3.24 - Alice

5 minutes de lecture

Sous le papier doré, un petit œuf en chocolat au lait fourré de caramel. Dans le papier bleu clair, chocolat blanc, praliné. Dans le brun, chocolat noir. Trop amer. Alice fit la grimace. Son préféré restait incontestablement le rose : aux éclats meringués.

La sucrerie ingurgitée, la petite blonde zieuta sa montre. Onze heures quinze. À flâner dans le bois à la recherche des œufs de Pâques, elle avait oublié de surveiller les aiguilles.
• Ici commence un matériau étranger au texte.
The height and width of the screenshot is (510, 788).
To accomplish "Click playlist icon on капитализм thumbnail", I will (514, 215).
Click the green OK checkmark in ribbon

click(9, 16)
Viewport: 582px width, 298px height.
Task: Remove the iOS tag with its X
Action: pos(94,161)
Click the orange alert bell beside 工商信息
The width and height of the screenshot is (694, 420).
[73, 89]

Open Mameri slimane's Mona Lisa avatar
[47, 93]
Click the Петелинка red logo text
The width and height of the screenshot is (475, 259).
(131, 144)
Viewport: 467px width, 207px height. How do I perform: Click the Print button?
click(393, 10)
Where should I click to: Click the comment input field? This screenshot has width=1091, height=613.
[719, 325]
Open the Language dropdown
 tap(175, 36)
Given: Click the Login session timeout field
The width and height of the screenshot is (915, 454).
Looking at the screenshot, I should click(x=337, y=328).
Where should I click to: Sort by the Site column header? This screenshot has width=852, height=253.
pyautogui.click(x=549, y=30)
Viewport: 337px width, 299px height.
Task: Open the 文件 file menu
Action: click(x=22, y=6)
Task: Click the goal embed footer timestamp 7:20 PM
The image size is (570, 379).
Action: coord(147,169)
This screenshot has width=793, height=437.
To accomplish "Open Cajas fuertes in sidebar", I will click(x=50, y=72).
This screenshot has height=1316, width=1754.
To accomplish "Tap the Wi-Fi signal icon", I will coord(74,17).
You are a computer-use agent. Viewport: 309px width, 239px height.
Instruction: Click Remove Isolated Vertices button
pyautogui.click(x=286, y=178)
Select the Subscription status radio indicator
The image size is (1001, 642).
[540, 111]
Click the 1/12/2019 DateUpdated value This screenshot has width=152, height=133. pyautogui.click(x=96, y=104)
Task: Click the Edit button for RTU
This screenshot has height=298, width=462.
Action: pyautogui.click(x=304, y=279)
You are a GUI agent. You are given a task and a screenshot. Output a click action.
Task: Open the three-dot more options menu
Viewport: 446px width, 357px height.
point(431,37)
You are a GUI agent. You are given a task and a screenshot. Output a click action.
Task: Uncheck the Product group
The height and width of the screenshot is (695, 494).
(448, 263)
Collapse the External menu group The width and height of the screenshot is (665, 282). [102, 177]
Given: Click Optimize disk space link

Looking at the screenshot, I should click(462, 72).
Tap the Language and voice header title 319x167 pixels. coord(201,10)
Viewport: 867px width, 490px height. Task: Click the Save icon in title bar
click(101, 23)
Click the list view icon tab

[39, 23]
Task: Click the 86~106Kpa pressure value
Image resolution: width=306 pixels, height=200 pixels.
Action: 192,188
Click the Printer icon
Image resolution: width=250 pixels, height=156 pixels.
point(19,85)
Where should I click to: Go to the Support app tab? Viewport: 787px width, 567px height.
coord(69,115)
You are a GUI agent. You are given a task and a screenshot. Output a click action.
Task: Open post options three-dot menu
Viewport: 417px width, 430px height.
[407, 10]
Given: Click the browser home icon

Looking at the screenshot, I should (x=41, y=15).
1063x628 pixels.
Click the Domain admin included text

Fort heureusement, cela faisait pile une heure que Snow avait disparu sous terre et Alice était revenue juste à temps près de la maisonnette abandonnée où son amie avait suivi l'homme au chapeau.

La porte était fermée à clef. Bon gré mal gré, elle se fraya tout de même un chemin, comme tantôt, le long de la façade dévorée par les ronces. Quelques épines la griffèrent. Enfin, elle atteignit la fenêtre du côté. Soulevé l'épais rideau de lierre, par-delà les arabesques des branches tortueuses et piquantes, à travers le carreau sale, elle devina sur le sol d'une pièce complètement vide les bords de la trappe qu'elle avait vue happer Snow, puis l'Auteur.

Une minute.

Deux minutes.

Cinq.

Dix...

Douze...

Snow ne refit pas surface. L'amertume du chocolat noir, en revanche, lui revint au palais. Pendant qu'elle se gavait goulûment, peut-être était-il arrivé malheur à son amie. Alice devait sans tarder aller trouver la police.

Elle se mettait en marche, bravant une nouvelle fois le roncier, lorsqu'une figure familière lui barra le passage. Le Chat qui, si souvent, s'était glissé dans sa chambre pour miauler ses prédictions, se tenait devant elle dans la lumière du jour, sa peau flétrie rabattue en bourrelets sur son torse rapetissé.

Alice déglutit.

D'instinct, elle fit volte-face pour se précipiter par l'autre côté. Là aussi, un vieil ami se tenait en travers de son chemin. Le Lapin, comme ratatiné, n'avait plus rien de la silhouette élancée qui s'était penchée sur son lit la veille.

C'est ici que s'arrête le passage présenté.